Neither of these requirements has computational resources as a strong bottleneck, marking a departure from the dominant scaling-law paradigm [3]. For a research community that has spent the better part of a decade competing in an arena biased toward those with the largest GPU clusters, a class of problems where the key challenges are architectural and algorithmic reopens the playing field. It can also usher in an era of new companies building for increasingly narrow problem domains, each finding value in small, specialized models tailored to their specific information environment.
Several concrete challenges remain. We lack evaluation frameworks for distributed, time-constrained multi-model coordination. Routing problems to specialist models in real time, when the dependency structure is itself uncertain, remains unsolved. And recent empirical work reveals a "collaboration gap'' where models that perform well individually degrade substantially when required to coordinate, even with identical copies of themselves [2] —though brief priming interactions from stronger models can close much of this gap, suggesting the bottleneck is establishing common ground, not reasoning capability.
Think together, think small — Many big problems need it.

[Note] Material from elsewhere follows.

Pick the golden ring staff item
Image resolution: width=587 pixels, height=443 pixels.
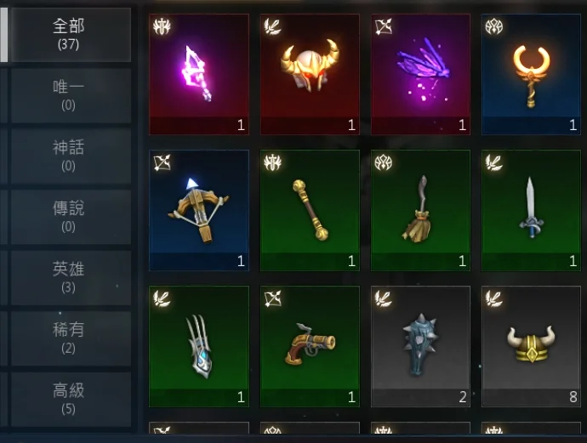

Thanks to Bob West, Marija Šakota, Caglar Gulcehre, and Josh Joseph for valuable feedback on drafts of this post.
——
Please cite this post as follows:
Tim R. Davidson. Think Together. Blog post, 2026.

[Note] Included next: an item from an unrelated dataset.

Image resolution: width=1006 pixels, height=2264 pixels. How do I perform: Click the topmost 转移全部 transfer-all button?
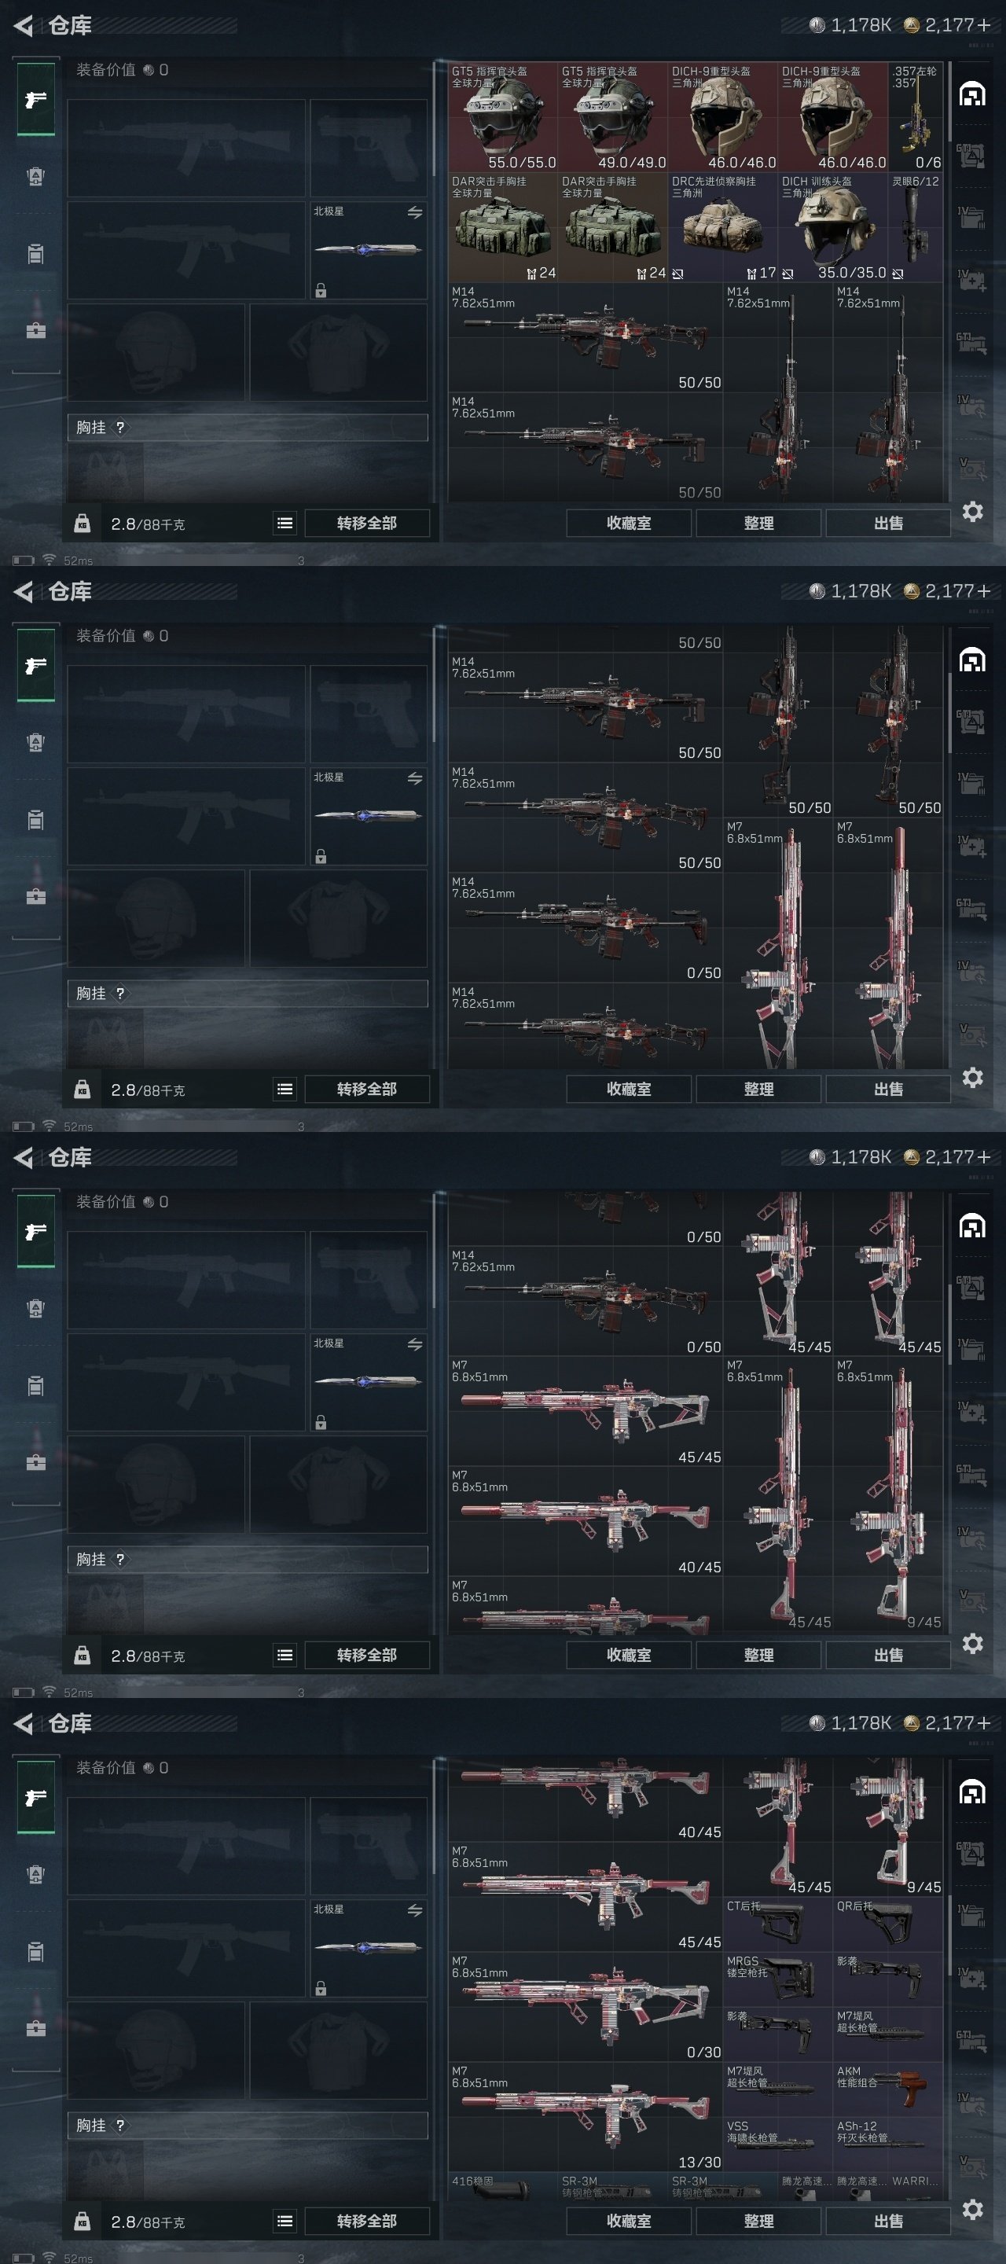(367, 523)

Or use the BibTeX citation:
@misc{davidson2026thinktogether,
author = {Davidson, Tim R.},
title = {Think Together},
howpublished = {\url{https://www.trdavidson.com/think-together}},
year = {2026},
month = {April},
note = {Blog post}
}
——
References
[1] Peter Belcak, Greg Heinrich, Shizhe Diao, Yonggan Fu, Xin Dong, Saurav Muralidharan, Yingyan Celine Lin, and Pavlo Molchanov. Small language models are the future of agentic ai. arXiv preprint arXiv:2506.02153, 2025.
[2] Tim R. Davidson, Adam Fourney, Saleema Amershi, Robert West, Eric Horvitz, and Ece Kamar. The collaboration gap: exploration and benchmarking of open-world agentic cooperation, 2025. URL https://arxiv.org/abs/2511.02687.
[3] Sara Hooker. On the slow death of scaling. Available at SSRN 5877662, 2025.
[4] Jared Kaplan, Sam McCandlish, Tom Henighan, Tom B Brown, Benjamin Chess, Rewon Child, Scott Gray, Alec Radford, Jeffrey Wu, and Dario Amodei. Scaling laws for neural language models. arXiv preprint arXiv:2001.08361, 2020.
[5] Jan Kulveit, Raymond Douglas, Nora Ammann, Deger Turan, David Krueger, and David Duvenaud. Gradual disempowerment: Systemic existential risks from incremental ai development. arXiv preprint arXiv:2501.16946, 2025.
[6] Michael Lewis. Flash boys: a Wall Street revolt, volume 1. WW Norton & Company New York, 2014.
[7] Scott Patterson. Dark pools: The rise of the machine traders and the rigging of the US stock market. Crown Currency, 2013.
[8] Marija Šakota, Maxime Peyrard, and Robert West. Fly-swat or cannon? cost-effective language model choice via meta-modeling. In Proceedings of the 17th ACM International Conference on Web Search and Data Mining, pp. 606–615, 2024.